--- Document text ---
Larry Jacobs and Marc Dobson acquired the Hahndorf Hill property in 2002 and subsequently made considerable changes to the vineyard plantings, including the promotion and development of Austrian grape varieties such as Grüner Veltliner, Blaufränkisch and Zweigelt. A fourth Austrian variety, St. Laurent, was planted at the Hahndorf Hill vineyard in 2015.

From June 2025, custodianship of Hahndorf Hill will be handed from Larry and Marc to the families behind Wirra Wirra, to continue making cool-climate Adelaide Hills wine under the Hahndorf Hill label.

After importing three different clones of Grüner Veltliner from Austria into Australia in 2006, and a further three clones/clonal selections in 2009, Hahndorf Hill Winery became the first producer of Grüner Veltliner in South Australia in 2010. It was Australia's first producer of the Austrian red varieties, Blaufrankisch, Zweigelt and Saint Laurent. In 2020 Hahndorf Hill produced a cuvée of Saint Laurent, Blaufrankisch and Zweigelt called ‘Benediction’.

In 2022 it produced an authentic field blend called ‘Brother Nature’, comprising 12 white grape varieties interplanted together in one block and co-harvested and co-fermented in the Gemischter Satz style.

Other grape varieties grown at Hahndorf Hill include Trollinger, and Shiraz. Hahndorf Hill also produces a Pinot Grigio made from grapes grown by other Adelaide Hills vignerons.

--- Entries shown ---

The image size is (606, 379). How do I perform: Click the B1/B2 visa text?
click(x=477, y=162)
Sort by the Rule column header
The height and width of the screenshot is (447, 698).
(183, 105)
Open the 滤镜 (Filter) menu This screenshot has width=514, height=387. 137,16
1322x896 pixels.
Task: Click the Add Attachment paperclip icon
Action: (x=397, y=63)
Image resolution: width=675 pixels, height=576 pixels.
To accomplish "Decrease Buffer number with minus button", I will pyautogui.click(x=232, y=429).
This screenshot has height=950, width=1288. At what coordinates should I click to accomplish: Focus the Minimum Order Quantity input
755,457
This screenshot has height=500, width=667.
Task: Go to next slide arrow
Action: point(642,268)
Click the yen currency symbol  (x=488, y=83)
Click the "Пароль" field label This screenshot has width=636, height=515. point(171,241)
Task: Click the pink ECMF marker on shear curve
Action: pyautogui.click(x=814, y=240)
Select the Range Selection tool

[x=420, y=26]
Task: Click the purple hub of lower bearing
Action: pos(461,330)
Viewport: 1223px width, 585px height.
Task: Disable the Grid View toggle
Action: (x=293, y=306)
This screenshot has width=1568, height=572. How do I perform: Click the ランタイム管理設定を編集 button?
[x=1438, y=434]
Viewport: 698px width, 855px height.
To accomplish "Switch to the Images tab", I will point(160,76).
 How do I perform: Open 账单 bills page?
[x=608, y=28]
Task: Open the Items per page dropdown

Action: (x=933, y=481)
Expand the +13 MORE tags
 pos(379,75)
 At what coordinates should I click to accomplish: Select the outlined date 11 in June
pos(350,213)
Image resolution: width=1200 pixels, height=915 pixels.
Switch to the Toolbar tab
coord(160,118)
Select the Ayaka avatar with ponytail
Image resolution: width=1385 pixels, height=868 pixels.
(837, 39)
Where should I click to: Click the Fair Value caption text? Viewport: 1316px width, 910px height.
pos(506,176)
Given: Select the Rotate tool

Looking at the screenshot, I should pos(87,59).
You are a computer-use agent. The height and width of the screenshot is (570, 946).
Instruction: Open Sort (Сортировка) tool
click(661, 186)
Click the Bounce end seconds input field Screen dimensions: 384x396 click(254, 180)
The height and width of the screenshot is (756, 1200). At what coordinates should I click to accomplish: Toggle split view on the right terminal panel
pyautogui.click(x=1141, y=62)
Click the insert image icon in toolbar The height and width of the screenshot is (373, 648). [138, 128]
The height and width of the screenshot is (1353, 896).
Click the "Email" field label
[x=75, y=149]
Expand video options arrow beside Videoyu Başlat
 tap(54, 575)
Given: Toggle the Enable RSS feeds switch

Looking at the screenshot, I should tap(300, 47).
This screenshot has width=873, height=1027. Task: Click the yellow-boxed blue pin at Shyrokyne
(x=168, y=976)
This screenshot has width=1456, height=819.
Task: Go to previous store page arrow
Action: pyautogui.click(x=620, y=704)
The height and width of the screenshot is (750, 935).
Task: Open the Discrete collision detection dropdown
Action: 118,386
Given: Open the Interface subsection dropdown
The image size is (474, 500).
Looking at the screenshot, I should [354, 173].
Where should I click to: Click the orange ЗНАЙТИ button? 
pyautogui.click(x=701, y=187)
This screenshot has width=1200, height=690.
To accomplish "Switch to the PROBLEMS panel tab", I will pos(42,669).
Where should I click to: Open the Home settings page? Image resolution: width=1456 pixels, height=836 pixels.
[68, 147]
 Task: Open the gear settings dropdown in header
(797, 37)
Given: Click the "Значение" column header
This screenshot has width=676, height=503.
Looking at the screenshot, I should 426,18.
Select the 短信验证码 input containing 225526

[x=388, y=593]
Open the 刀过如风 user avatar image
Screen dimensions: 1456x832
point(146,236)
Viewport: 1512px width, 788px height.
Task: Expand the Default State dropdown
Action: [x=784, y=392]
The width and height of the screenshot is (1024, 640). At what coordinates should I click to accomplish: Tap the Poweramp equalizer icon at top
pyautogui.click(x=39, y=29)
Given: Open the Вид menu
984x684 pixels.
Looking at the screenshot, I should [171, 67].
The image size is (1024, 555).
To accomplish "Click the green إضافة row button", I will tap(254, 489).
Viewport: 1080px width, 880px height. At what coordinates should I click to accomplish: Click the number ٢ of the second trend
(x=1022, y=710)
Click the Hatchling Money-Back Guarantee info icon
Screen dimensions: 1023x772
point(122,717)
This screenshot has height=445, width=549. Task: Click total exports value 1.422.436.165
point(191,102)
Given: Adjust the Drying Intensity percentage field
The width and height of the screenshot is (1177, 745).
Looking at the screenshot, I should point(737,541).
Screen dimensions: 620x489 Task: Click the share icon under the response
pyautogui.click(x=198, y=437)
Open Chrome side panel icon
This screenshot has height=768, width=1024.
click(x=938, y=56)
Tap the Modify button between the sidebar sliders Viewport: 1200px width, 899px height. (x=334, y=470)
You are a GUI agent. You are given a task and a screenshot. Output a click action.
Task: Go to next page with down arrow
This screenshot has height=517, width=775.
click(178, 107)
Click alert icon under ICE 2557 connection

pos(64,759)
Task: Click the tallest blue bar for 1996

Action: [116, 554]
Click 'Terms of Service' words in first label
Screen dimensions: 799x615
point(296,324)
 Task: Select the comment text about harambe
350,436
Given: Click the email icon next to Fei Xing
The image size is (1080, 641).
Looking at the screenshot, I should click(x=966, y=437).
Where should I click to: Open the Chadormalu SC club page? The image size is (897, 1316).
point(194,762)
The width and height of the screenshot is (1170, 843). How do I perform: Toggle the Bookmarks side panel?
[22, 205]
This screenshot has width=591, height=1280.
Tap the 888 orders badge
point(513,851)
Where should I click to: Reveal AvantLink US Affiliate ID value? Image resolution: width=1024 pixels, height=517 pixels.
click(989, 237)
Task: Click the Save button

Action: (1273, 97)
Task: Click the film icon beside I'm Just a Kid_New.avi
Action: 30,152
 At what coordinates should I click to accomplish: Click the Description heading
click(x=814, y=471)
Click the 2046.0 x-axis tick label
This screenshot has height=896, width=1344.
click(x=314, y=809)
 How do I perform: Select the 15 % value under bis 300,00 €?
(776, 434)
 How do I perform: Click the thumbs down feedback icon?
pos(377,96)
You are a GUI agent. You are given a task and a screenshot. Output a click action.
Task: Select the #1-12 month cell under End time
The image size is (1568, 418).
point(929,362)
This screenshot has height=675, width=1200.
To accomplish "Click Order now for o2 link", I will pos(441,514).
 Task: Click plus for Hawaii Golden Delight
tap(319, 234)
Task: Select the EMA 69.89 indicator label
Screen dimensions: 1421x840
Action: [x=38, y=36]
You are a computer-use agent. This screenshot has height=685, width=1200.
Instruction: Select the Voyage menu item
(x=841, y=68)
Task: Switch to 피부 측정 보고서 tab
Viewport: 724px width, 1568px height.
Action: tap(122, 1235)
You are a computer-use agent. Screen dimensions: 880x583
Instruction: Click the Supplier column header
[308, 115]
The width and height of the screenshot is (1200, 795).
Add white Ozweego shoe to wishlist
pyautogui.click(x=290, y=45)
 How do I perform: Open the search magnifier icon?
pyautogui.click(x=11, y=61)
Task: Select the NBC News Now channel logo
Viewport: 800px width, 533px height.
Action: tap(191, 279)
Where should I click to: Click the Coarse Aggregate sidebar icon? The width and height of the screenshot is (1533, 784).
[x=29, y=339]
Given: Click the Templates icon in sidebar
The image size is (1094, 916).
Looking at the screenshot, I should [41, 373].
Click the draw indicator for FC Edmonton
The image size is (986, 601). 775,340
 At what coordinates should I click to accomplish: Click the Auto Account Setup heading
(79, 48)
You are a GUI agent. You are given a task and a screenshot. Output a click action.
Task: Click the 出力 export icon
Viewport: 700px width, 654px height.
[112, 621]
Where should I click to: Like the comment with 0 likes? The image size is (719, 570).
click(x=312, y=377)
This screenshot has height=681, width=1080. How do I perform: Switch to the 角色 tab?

--- Task statement ---
Can you repeat the Hahndorf Hill passage starting at "After importing three" and ending at "Gemischter Satz style.", switching "Benediction" to "Blessing"?

--- Result below ---
After importing three different clones of Grüner Veltliner from Austria into Australia in 2006, and a further three clones/clonal selections in 2009, Hahndorf Hill Winery became the first producer of Grüner Veltliner in South Australia in 2010. It was Australia's first producer of the Austrian red varieties, Blaufrankisch, Zweigelt and Saint Laurent. In 2020 Hahndorf Hill produced a cuvée of Saint Laurent, Blaufrankisch and Zweigelt called ‘Blessing’.

In 2022 it produced an authentic field blend called ‘Brother Nature’, comprising 12 white grape varieties interplanted together in one block and co-harvested and co-fermented in the Gemischter Satz style.